El Kaiser abdicó y huyó a un confortable retiro en Holanda. El Estado Mayor prusiano y los políticos derechistas de la corte, junto con los industriales y comerciantes que habían amasado enormes fortunas con la economía de guerra, promovieron organizaciones paramilitares, los cuerpos francos, para reprimir a los soldados y obreros revolucionarios, asesinar a sus dirigentes y apoyar al gobierno que había quedado en manos de políticos socialdemócratas. En esas condiciones se firmó la paz, el Tratado de Versalles, que imponía duras sanciones a Alemania, y nacía la República de Weimar erigida bajo los principios de un liberalismo burgués que intentaba superar el legado de la monarquía bismarckiana y su “democracia restringida”.

Schmitt padeció “el desconcierto de la política”, tenía miedo, se sintió amedrentado por las secuelas de la Revolución de Octubre en Rusia y los movimientos revolucionarios en los puertos del norte, en Baviera, en Berlín, en Budapest. Como buen católico “tradicionalista”, despreciaba a la República de Weimar que consideraba heredera de la Ilustración y por ende de la odiada Revolución Francesa que había alterado el orden social de derecho divino, la paz aristocrática de las viejas monarquías y la autoridad incuestionable de su Iglesia.

Uno de sus textos conocidos de esa época fue un ensayo sobre la dictadura, es decir, sobre la necesidad de un poder extraordinario capaz de reconstituir el statu quo, acabar con el parlamentarismo y la democracia liberal y, sobre todo, combatir el socialismo y el bolchevismo ruso que consideraba como el enemigo a aniquilar. El gobierno representativo estaba herido de muerte, escribía Schmitt en la década de 1920, porque sus bases intelectuales (la libertad de expresión y el equilibrio de poderes) no se corresponden con la realidad. El voto secreto, la prensa libre, la autonomía de los grupos sociales y la organización de la oposición son “bacilos liberales” que destruyen la “unidad emocional” de la democracia. Para Schmitt, la dictadura es el auténtico vehículo de la unidad popular.

Datos aportados –
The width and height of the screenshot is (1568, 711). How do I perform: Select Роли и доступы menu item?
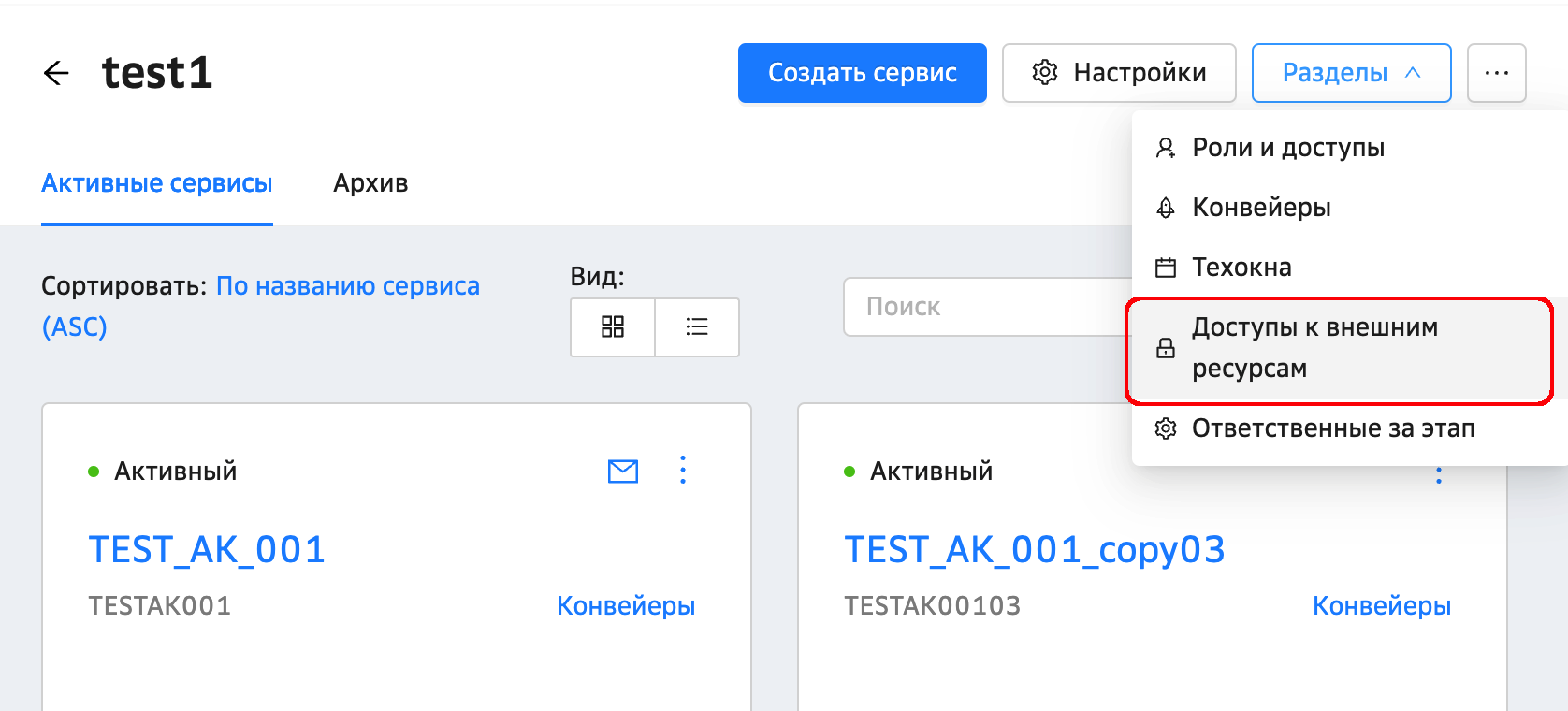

Objetivo –
En el fragmento sobre Schmitt y la República de Weimar, ¿qué elementos llama Schmitt "bacilos liberales"?

Respuesta –
El voto secreto, la prensa libre, la autonomía de los grupos sociales y la organización de la oposición.